Ранняя поэзия Пушкина, органически связанная с французским поэтическим стилем XVII века, оказалась чуждой творческому строю молодого Блока.
3. Но попутно поэт-пушкинист разбрасывает ряд ценных замечаний о звуковой и метрической стороне раннего пушкинского стиха. Так, он отмечает преобладание плавных согласных в стихотворении «Лиле»; однозвучное повторение «торжественных слов» в «Унынии»: «…медлительно… мой… миг… множит… тяжкое… тревожит…»; инструментовку над в начальных строках «К ней», дающую впечатление печальной торжественности:
В печальной праздности я лиру забывал;
Воображение в мечтах не разгоралось… —
или, наконец, многократное повторение плавного л в вариантах «Слова милой» («…считая десятой строкой заглавие, не менее творческое, чем сами стихи»).
Интересны более обширные экскурсы в область формального анализа. В стихотворении «Окно» Блок отмечает разрыв между строфами, немногочисленность эпитетов, их свойство «не обессиливать стих», характерные признаки сентиментальной манеры.
Отвечая Шевыреву, усомнившемуся в подлинности стихотворения «К Наташе», Блок отмечает, что «небрежность в рифмах скорее подчеркивает свежесть и легкость образов, так свойственную Пушкину, а простота и краткость выражений заставляют забывать чисто внешнее сходство с Дмитриевым или Мелецким».
Наконец, анализируя стихотворение «Осеннее утро», Блок дает обширный стилистический комментарий:
«Из исправлений видно, что Пушкин исключил неловкие выражения и шероховатости стиха. Заботясь об единстве картин, он заменил „волны охладелые“ – „нивами пожелтелыми“, но зато, в ущерб конкретности, написал „мертвый лист“ вместо „желтый лист“, по-видимому только для того, чтобы не повторялось слово „желтый“ в двух стихах, стоящих рядом. Отметим еще замену архаического родительного падежа… Во всяком случае, видно, что Пушкин не придавал большого значения „Осеннему утру“ и писал его без „холода вдохновения“. Только в отдельных стихах слышится стремительность и сжатость пушкинского стиха, и в одном из них – любимая поэтом и свойственная преимущественно лирике замена наречия прилагательным» и проч.

-=-=-=-=-

▸ **Задание 1**
Перепишите дословно отрывок из текста документа от слов «3. Но попутно» до слов «признаки сентиментальной манеры.».
▸ **Задание 2**
Перечислите все названия стихотворений Пушкина, упомянутые в тексте документа, в той форме, в какой каждое из них встречается впервые.

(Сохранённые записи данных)
-=-=-=-=-

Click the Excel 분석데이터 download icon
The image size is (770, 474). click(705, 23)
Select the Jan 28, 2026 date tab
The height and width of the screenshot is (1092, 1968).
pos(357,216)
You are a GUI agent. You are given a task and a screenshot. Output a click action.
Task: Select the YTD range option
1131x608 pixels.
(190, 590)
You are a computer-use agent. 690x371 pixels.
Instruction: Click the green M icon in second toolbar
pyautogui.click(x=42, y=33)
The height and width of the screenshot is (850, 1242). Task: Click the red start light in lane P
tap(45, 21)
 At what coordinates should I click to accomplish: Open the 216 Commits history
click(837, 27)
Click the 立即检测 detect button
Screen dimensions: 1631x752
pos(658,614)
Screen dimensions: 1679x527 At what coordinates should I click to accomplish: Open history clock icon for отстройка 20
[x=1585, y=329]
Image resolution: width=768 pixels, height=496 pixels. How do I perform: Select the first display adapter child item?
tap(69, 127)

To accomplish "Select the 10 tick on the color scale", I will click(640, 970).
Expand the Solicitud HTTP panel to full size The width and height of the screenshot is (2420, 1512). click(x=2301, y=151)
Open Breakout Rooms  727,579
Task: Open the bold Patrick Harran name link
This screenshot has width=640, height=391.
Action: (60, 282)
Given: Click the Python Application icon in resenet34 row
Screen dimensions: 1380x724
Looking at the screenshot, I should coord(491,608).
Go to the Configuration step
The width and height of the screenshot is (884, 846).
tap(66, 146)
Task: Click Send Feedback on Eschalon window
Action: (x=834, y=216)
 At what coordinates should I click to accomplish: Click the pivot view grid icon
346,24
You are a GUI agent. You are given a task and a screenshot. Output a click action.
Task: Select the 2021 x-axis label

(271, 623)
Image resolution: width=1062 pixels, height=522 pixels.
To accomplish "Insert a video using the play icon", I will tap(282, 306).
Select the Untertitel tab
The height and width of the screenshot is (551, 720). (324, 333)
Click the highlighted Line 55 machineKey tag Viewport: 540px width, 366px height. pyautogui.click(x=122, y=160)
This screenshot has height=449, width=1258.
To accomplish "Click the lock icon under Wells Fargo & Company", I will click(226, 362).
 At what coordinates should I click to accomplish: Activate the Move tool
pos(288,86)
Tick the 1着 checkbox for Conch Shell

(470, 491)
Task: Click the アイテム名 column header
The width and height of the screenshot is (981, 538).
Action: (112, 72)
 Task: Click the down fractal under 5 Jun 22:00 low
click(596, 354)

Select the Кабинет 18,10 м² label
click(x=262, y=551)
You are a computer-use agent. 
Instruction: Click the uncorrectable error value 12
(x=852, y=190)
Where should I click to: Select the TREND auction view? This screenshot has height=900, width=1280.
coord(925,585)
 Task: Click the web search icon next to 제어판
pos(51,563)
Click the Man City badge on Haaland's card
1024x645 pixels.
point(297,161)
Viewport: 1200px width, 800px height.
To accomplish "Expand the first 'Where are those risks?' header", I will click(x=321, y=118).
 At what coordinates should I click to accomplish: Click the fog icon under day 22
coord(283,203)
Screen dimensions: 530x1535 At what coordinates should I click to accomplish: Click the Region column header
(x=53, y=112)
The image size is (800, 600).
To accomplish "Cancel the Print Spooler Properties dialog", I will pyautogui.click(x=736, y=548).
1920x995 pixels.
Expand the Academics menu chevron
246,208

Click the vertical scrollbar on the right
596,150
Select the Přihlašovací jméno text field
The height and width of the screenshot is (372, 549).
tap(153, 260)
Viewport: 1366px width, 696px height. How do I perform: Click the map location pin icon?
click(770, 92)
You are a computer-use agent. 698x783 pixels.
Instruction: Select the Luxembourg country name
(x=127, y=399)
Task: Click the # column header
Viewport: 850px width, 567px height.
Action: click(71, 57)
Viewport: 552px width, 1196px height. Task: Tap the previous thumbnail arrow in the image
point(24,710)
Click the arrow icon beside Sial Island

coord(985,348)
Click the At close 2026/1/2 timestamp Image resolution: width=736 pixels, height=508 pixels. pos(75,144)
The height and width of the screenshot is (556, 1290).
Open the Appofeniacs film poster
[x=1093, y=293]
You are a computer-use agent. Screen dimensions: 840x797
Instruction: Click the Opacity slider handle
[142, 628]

-=-=-=-=-

▸ **Поле ответа 1**
3. Но попутно поэт-пушкинист разбрасывает ряд ценных замечаний о звуковой и метрической стороне раннего пушкинского стиха. Так, он отмечает преобладание плавных согласных в стихотворении «Лиле»; однозвучное повторение «торжественных слов» в «Унынии»: «…медлительно… мой… миг… множит… тяжкое… тревожит…»; инструментовку над в начальных строках «К ней», дающую впечатление печальной торжественности:
В печальной праздности я лиру забывал;
Воображение в мечтах не разгоралось… —
или, наконец, многократное повторение плавного л в вариантах «Слова милой» («…считая десятой строкой заглавие, не менее творческое, чем сами стихи»).
Интересны более обширные экскурсы в область формального анализа. В стихотворении «Окно» Блок отмечает разрыв между строфами, немногочисленность эпитетов, их свойство «не обессиливать стих», характерные признаки сентиментальной манеры.

▸ **Поле ответа 2**
«Лиле», «Унынии», «К ней», «Слова милой», «Окно», «К Наташе», «Осеннее утро»